The global Fabry collaboration combines Amicus’ U.S. presence, pharmacological chaperone development expertise, and established relationships in the rare and orphan disease community with GSK’s global rare disease unit and worldwide regulatory, commercial, and manufacturing capabilities. Amicus and GSK are now committed to the parallel development of three different uses of migalastat HCl for Fabry disease:
• Migalastat HCl monotherapy in Phase III: Phase III global registration studies (Study 011 and Study 012) are currently underway in patients with genetic mutations that are amenable to chaperone monotherapy. Results from Study 011 are anticipated in the third quarter of 2012 to support a New Drug Application (NDA) submission to the FDA. If approved, Amicus will be responsible for the US commercial launch.
• Migalastat HCl co-administered with ERT in Phase II: A Phase II study of migalastat HCl co-administered with ERT for Fabry disease (Study 013) is currently ongoing. In January 2012, Amicus announced positive preliminary results from Study 013.
• Migalastat HCl co-formulated with a proprietary preclinical ERT: Amicus and GSK, in collaboration with Japan-based JCR, are developing migalastat HCl co-formulated with a proprietary recombinant human alpha-Gal A enzyme (JR-051). This ERT was developed by JCR and licensed to GSK for all markets outside Japan. Preclinical studies conducted by Amicus, GSK and JCR suggest that this co-formulated chaperone-ERT product may provide greater alpha-Gal A enzyme uptake into tissue and markedly reduced levels of GL-3 in Fabry disease-relevant tissues compared to recombinant enzyme alone. Amicus and GSK believe that this co-formulated chaperone-ERT product for Fabry disease has the potential to enter clinical studies in 2013.
Financial terms: GSK will make an $18.6 million equity investment in Amicus, bringing GSK’s total ownership stake in Amicus to 19.9%. GSK will purchase 2,949,581 shares of common stock at $6.30 per share, a 7% premium over the 15-day average closing sale price of Amicus’ common stock as reported by Nasdaq. Amicus will receive a $3.5 million cash payment from GSK this quarter to reflect Amicus’ achievement of a clinical development milestone during the second quarter 2012. GSK will be eligible to receive US regulatory approval and product launch milestones totaling $20 million for migalastat HCl monotherapy and chaperone-ERT co-administration.

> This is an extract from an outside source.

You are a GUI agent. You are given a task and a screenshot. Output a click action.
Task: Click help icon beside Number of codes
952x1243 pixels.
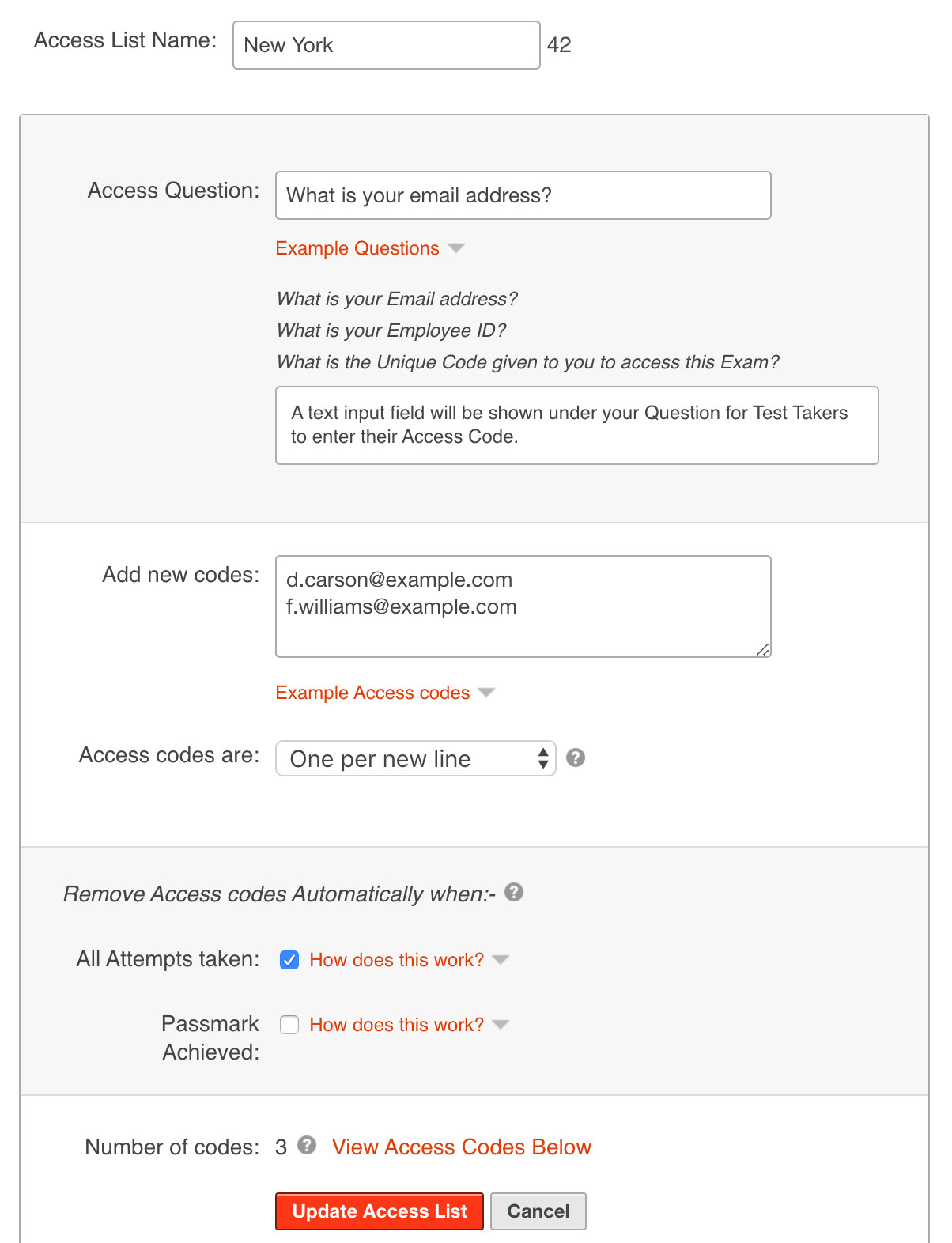click(x=307, y=1145)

GSK will be eligible to receive additional regulatory and time-based milestone payments totaling up to $35 million within seven years following the launch of a co-formulated chaperone-ERT product. Amicus will also be responsible for certain additional pass-through milestone payments and single-digit royalties on the net US sales of the co-formulated chaperone-ERT product that GSK must pay to a Third Party.
Latest news: * On November 20, 2013, GSK and Amicus Therapeutics have announced that Amicus has obtained global rights to develop and commercialise migalastat HCl as a monotherapy and in combination with enzyme replacement therapy (ERT) for Fabry disease. Amicus will have sole rights to the global drug development, regulatory and commercial activities for the next-generation Fabry ERT (migalastat HCl co-formulated with ERT) as well as migalastat HCl monotherapy. GSK will be eligible for future regulatory and commercial milestone payments, as well as royalty payments. GSK will further invest $3 million in Amicus through an equity investment in a concurrent private placement in public equity transaction
Under the terms of the revised agreement, there is no upfront payment from Amicus to GSK. For the next-generation Fabry ERT GSK is eligible to receive single-digit royalties on net sales in eight major markets outside the U.S. For migalastat HCl monotherapy, GSK is eligible to receive post-approval and sales-based milestones as well as tiered royalties in the mid-teens in eight major markets outside the U.S. The terms of the revised agreement replace the prior agreement in its entirety. Under the prior agreement entered into in July 2012, Amicus and GSK were co-developing migalastat HCl globally and GSK had rights to commercialise migalastat HCl outside the United States.